Yesterday, the Department of Statistics (DOSM) released Malaysia’s external trade statistics for June, highlighting a 6.9 per cent decline in exports year-on-year to RM56.7 billion.
“In recent years Malaysia has drawn strong inflows of capital attracted by brisk growth, stable monetary policy and benign inflation in Southeast Asia’s third-largest economy,” contributor Abhrajit Gangopadhyay wrote in a WSJ blog post.
“But as US Treasury yields have risen in recent months, investors are taking a closer look at Malaysia’s fundamentals — and they don’t like what they see.”
Gangopadhyay noted that despite clinging to power in the May polls with the slimmest majority in the nation’s history, ruling coalition Barisan Nasional (BN) has yet to present a timeframe to implement the long-delayed goods and services tax (GST).
In June, Putrajaya had again delayed the implementation to an undetermined time, despite economists saying that a reform of the tax structure was necessary to lift Malaysia out of a middle-income trap.
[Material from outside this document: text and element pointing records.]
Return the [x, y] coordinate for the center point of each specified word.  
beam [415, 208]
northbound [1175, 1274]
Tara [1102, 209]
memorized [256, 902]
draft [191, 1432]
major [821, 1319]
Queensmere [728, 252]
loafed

BN also has not amended Malaysia’s subsidy system for cheaper petrol and food to benefit only the low-income citizens, he noted.
“The government did, however, find time for another handout: It recently announced a bonus for civil servants and government pensioners ahead of the Muslim festival of Eid al-Fitr, at a cost of RM670 million,” said Gangopadhyay, referring to the Aidilfitri celebrations this week.
The DOSM also announced yesterday that Malaysia registered a RM3.6 billion (3.2 per cent) fall in total trade year-on-year.
Meanwhile, trade surplus fell 53.1 per cent year-on-year from RM9.2 billion to RM4.3 billion.
Malaysia’s falling trade came on the back of other worrying signs which included its biggest ever outflow in a single month, as foreign investors sold RM6.6 billion worth of government bonds in June, reducing foreign ownership of government debt from 49.5 per cent to 46.8 per cent.
Since May 9, the ringgit has also fallen 8.8 per cent against the US dollar as global investors fled emerging markets as a response to a possibility that the US would retract its aggressive stimulus, sinking the currency to a three-year low.
Last month, the World Bank had cut its forecast for Malaysia’s economy in 2013 to just 5.1 per cent, down from last year’s 5.6 per cent, as it warns of a risk that Malaysia might record its first current account deficit since 1997.
Global ratings agency Fitch Ratings had last week revised Malaysia’s sovereign debt rating from “Stable” to “Negative”, citing a gloomier prospect for the country to tackle its rising debt burden following a divisive election result this year.
Fitch’s report noted that the federal government debt rose to 53.3 per cent of gross domestic product (GDP) at the end of 2012, up from 51.6 per cent at the same period the year before.
The general government budget deficit had also increased from 3.8 per cent of GDP in 2011 to 4.7 per cent in 2012, coming from a 19 per cent rise in public wages expenditure in a pre-election year.